In her proposal to the school board, Postlewait will ask the board to kick in an additional $3,000 per student for the fledgling kindergarten program, beyond the roughly $10,000 it would spend ordinarily. Meeting Street Schools would be on the hook for any expenses beyond that.

Navarro said that while startup costs can be high at his schools, education leaders won’t be able to argue with the strong results.

“People are looking for solutions, and if we can be that solution, then all of a sudden it becomes pretty powerful,” Navarro said.

Big money
When Meeting Street Schools first took control at Brentwood, it was reported that private donors furnished $1.3 million to help renovate the aging campus. But that wasn’t all of the private investment in the public school.

The district gives Meeting Street Schools about $10,000 per pupil to spend as it chooses. That’s not enough to meet the school’s intensive staffing demands, particularly with a school day that lasts until 5:30 p.m. for most students.

Meeting Street Schools Chief of Staff Chris Allen declined to say how much the organization spends per pupil at the school. It currently only serves pre-K through first grade, but once it expands to fifth grade, he said the school will have reached an “economy of scale” that only requires an additional $3,000 per student.

Meeting Street Schools had nearly $30 million in assets in 2014 and spent nearly $2 million that year, including $35,000 on lobbying, according to IRS paperwork. It has received sizable donations from Navarro’s own financial services company, Sherman Financial Group.

Despite the unspecified startup costs, Campbell said the Brentwood model can be replicated elsewhere.

“All the things we’re doing can be replicated in schools within the district,” Campbell said. “Whether it’s a Meeting Street Elementary @Burns type of school or it’s another type of pilot that Dr. Postlewait comes up with, the idea is that you have to do something different for kids who need more.”

Hiring and firing
Among the myriad things that make Meeting Street Elementary @Brentwood unusual, Campbell’s teachers are employees of Meeting Street Schools, not the district, allowing Campbell to hire and fire as needed.

Early in its planning process, the company sought and received an exemption from South Carolina’s Teacher Employment & Dismissal Act, which requires a hearing before firing a teacher.

“We weren’t going to do the project without it,” Navarro said. “To us, [Campbell] has to have the autonomy to select her staff, because this is hard work.”

But some local teachers are concerned about abridging the state’s protections for teachers, which are meant to prevent discriminatory practices including the firing of older, better-paid teachers.
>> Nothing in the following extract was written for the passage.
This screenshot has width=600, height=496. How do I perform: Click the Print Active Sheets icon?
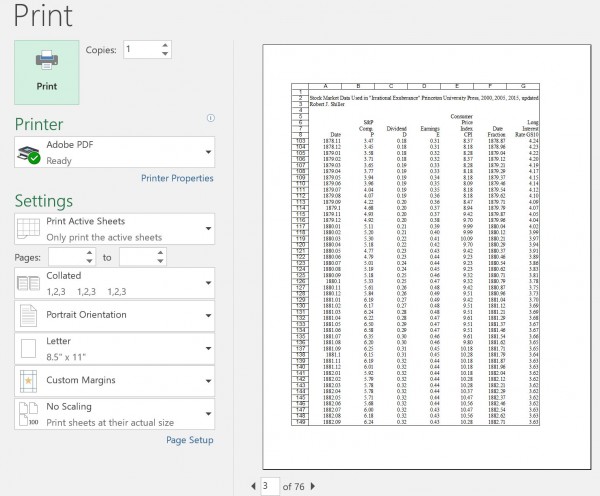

“To me it blurs the lines as to whether those teachers are ultimately accountable to the people of Charleston County or to their principal,” said Jody Stallings, an eighth-grade English teacher at Moultrie Middle School and director of the Charleston Teacher Alliance. “We would definitely fight this policy if they were regular public school teachers, but since those teachers aren’t really CCSD employees, they aren’t a part of the CTA.”

The Brentwood plan had other skeptics from the start, including NAACP Charleston Branch President Dot Scott, who said she is generally wary of private takeovers of public schools. But after touring the school, seeing the numbers and hearing rave reviews from a family member with a grandchild enrolled, she changed her mind.

“I was so wrong. I’ve never been so wrong,” Scott said. “The only downside is we wish we had more schools like it.”

The Charleston County School Board will consider the proposal for Burns Elementary during its Feb. 8 committee meetings and vote on the proposal at its Feb. 22 full-board meeting.